• _TRECHO FORNECIDO_:
========================

Estresse tóxico também afeta os pequenos
O estresse desse momento global conturbado já está cobrando seu preço sobre a saúde mental das crianças, conforme inúmeros estudos recentes sobre aumento de ansiedade e depressão entre os mais jovens.
A coordenadora do Pronto Atendimento Infantil e da Unidade de Internação Pediátrica do Hospital Sepaco, Talida Lodi, explica o fenômeno ao qual a saúde mental das crianças está sujeita nesse contexto de três anos seguidos de eventos trágicos para o mundo: “Essas situações podem acarretar no estresse tóxico, que ocorre quando há uma série de atividades constantes espalhadas em um longo período sem o suporte de adultos. O resultado pode ser a interrupção do desenvolvimento saudável do cérebro”.
Segundo Lodi, seja adulto ou seja criança, lidamos com o estresse por meio do sentimento de autonomia para agir diante das tensões, quando floresce a sensação de controle e o senso de pertencimento a um grupo. Portanto, para ela, a melhor reação que os pais podem ter para evitar e amenizar esse estresse contemporâneo é observar sinais de que algo está afetando as crianças, como birras e manhas recorrentes. O melhor procedimento, diz, é conversar de forma compreensiva e tranquilizadora com as crianças, buscando entender a fonte dessa alteração de comportamento.
Ela também recomenda aos pais, dependendo da idade e da abertura da criança, explicar de forma lúdica, fácil de digerir o contexto tenso em que se está vivendo. Desse modo, a criança pode se sentir mais apta para entender cenários da atualidade, aumentando a autonomia e pertencimento, sentindo-se segura ao lado da família.
Sim, notícias pesadas causam impacto
Isa Minatel, psicopedagoga, influencer e escritora, opina de forma bem clara: “Notícias pesadas causam impacto no psicológico até de adultos, imagine no de crianças”. Ela avisa que é necessário trazer as informações para as crianças com muita cautela:
“Eu comparo informação a alimento. A gente não dá qualquer alimento para a criança em qualquer faixa etária e em qualquer idade. A gente prepara o alimento, a gente escolhe o alimento, a gente pica o alimento, faz uma papinha para que ele possa ser digerível e faça bem. A informação é o alimento da mente”.

========================

• _DADOS FORNECIDOS_:
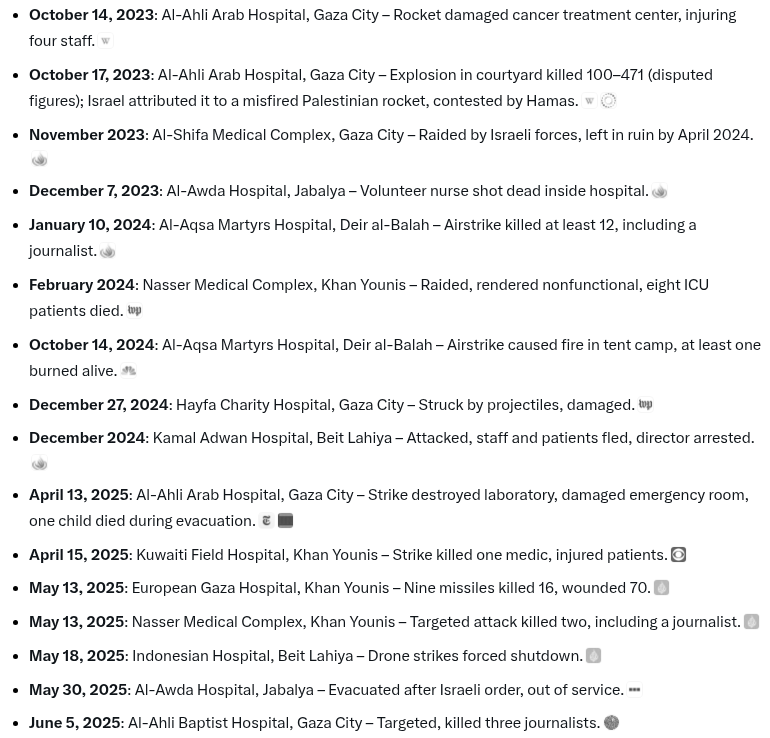Click the citation icon after "shot dead inside hospital"

coord(659,192)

========================

• _REQUISITO_: Prossiga o texto sobre o estresse tóxico nas crianças a partir da última frase apresentada. As linhas não têm nenhum papel nesta atividade.

• _RESPOSTA À TAREFA_:
Minatel reforça sua metáfora com os prós e contras desse alimento para a mente, que é a informação. Para a psicopedagoga, quando a informação é “bem preparada”, ela cria e fortalece os sentimentos de empatia na criança, dá a ela mais capacidade de entender o sofrimento do próximo e ampliar sua visão de mundo. Mas caso a informação venha pronta de qualquer canal de mídia, ela pode ser “junk food”, ou seja, deve prejudicar a saúde mental da criança. O fator negativo enfatizado pela psicopedagoga é a possibilidade de a criança internalizar a violência apresentada caso consuma essas informações sem qualquer intermediação dos pais, devido ao despreparo psicológico para lidar com elas.
Em contrapartida, o neurocientista Beny Schmidt acredita que a melhor opção para preservar as crianças é afastá-las de informações extremamente trágicas e violentas. Ele acredita que o tempo em frente às telas e no ambiente digital deve ser reduzido e compensado com apoio e amor dos pais. “De preferência privar, mas não existe um protocolo na educação infantil. Cada pai deve tentar fazer o melhor que pode para evitar o contato dos filhos com essas imagens.”
Minatel dá um conselho caso esse filtro de notícias por parte dos pais possa falhar: “Depois que chegou uma informação para a criança, é importante a gente conversar com ela sobre isso. Entender como isso ficou para ela e colocar junto os nossos valores, aquilo que a gente quer que fique”. A psicopedagoga reforça, ainda, que todos nós, adultos, também devemos aplicar esse filtro em nosso consumo diário de notícias.